* Your goal: Write out the data exactly from its first line onward, ending with the line in which "Лига Чемпионов 2026/2027 (116, 75)" appears.

* Information provided:
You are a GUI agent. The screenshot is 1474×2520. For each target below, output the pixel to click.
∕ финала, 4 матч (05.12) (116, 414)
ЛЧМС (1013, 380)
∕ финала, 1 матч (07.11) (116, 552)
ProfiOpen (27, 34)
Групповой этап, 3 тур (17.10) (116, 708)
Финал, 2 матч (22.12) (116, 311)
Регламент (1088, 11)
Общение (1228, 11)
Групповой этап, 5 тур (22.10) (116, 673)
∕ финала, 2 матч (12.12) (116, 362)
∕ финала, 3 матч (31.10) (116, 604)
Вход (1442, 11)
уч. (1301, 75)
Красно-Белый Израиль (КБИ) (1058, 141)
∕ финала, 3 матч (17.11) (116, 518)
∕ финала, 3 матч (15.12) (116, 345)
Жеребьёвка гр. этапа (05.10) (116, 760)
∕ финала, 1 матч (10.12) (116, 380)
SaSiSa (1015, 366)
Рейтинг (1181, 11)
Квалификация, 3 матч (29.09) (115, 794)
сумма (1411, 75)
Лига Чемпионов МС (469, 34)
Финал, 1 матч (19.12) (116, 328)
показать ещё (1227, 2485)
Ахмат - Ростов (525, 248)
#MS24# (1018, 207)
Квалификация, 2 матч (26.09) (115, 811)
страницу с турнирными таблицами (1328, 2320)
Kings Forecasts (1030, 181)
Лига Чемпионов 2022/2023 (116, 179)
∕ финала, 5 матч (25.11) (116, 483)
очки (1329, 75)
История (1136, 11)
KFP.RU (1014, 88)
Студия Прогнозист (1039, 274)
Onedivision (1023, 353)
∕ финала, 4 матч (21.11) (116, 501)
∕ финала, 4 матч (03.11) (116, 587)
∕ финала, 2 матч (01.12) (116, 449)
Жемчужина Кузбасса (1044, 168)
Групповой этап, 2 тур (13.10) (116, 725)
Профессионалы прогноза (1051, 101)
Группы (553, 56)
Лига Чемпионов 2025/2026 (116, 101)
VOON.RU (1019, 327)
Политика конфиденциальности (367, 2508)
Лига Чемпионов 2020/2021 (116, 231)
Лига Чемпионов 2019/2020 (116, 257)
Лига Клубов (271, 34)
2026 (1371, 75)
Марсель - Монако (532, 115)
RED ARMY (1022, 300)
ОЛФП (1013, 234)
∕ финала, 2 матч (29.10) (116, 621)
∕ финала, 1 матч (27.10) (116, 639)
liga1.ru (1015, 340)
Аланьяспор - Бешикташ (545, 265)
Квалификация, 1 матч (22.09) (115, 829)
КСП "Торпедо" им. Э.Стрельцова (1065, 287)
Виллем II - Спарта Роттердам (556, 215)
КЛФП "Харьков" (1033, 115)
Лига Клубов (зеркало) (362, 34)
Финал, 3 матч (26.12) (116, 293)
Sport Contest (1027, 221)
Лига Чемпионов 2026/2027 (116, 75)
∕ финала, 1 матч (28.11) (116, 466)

* Result below:
You are a GUI agent. The screenshot is 1474×2520. For each target below, output the pixel to click.
∕ финала, 4 матч (05.12) (116, 414)
ЛЧМС (1013, 380)
∕ финала, 1 матч (07.11) (116, 552)
ProfiOpen (27, 34)
Групповой этап, 3 тур (17.10) (116, 708)
Финал, 2 матч (22.12) (116, 311)
Регламент (1088, 11)
Общение (1228, 11)
Групповой этап, 5 тур (22.10) (116, 673)
∕ финала, 2 матч (12.12) (116, 362)
∕ финала, 3 матч (31.10) (116, 604)
Вход (1442, 11)
уч. (1301, 75)
Красно-Белый Израиль (КБИ) (1058, 141)
∕ финала, 3 матч (17.11) (116, 518)
∕ финала, 3 матч (15.12) (116, 345)
Жеребьёвка гр. этапа (05.10) (116, 760)
∕ финала, 1 матч (10.12) (116, 380)
SaSiSa (1015, 366)
Рейтинг (1181, 11)
Квалификация, 3 матч (29.09) (115, 794)
сумма (1411, 75)
Лига Чемпионов МС (469, 34)
Финал, 1 матч (19.12) (116, 328)
показать ещё (1227, 2485)
Ахмат - Ростов (525, 248)
#MS24# (1018, 207)
Квалификация, 2 матч (26.09) (115, 811)
страницу с турнирными таблицами (1328, 2320)
Kings Forecasts (1030, 181)
Лига Чемпионов 2022/2023 (116, 179)
∕ финала, 5 матч (25.11) (116, 483)
очки (1329, 75)
История (1136, 11)
KFP.RU (1014, 88)
Студия Прогнозист (1039, 274)
Onedivision (1023, 353)
∕ финала, 4 матч (21.11) (116, 501)
∕ финала, 4 матч (03.11) (116, 587)
∕ финала, 2 матч (01.12) (116, 449)
Жемчужина Кузбасса (1044, 168)
Групповой этап, 2 тур (13.10) (116, 725)
Профессионалы прогноза (1051, 101)
Группы (553, 56)
Лига Чемпионов 2025/2026 (116, 101)
VOON.RU (1019, 327)
Политика конфиденциальности (367, 2508)
Лига Чемпионов 2020/2021 (116, 231)
Лига Чемпионов 2019/2020 (116, 257)
Лига Клубов (271, 34)
2026 (1371, 75)
Марсель - Монако (532, 115)
RED ARMY (1022, 300)
ОЛФП (1013, 234)
∕ финала, 2 матч (29.10) (116, 621)
∕ финала, 1 матч (27.10) (116, 639)
liga1.ru (1015, 340)
Аланьяспор - Бешикташ (545, 265)
Квалификация, 1 матч (22.09) (115, 829)
КСП "Торпедо" им. Э.Стрельцова (1065, 287)
Виллем II - Спарта Роттердам (556, 215)
КЛФП "Харьков" (1033, 115)
Лига Клубов (зеркало) (362, 34)
Финал, 3 матч (26.12) (116, 293)
Sport Contest (1027, 221)
Лига Чемпионов 2026/2027 (116, 75)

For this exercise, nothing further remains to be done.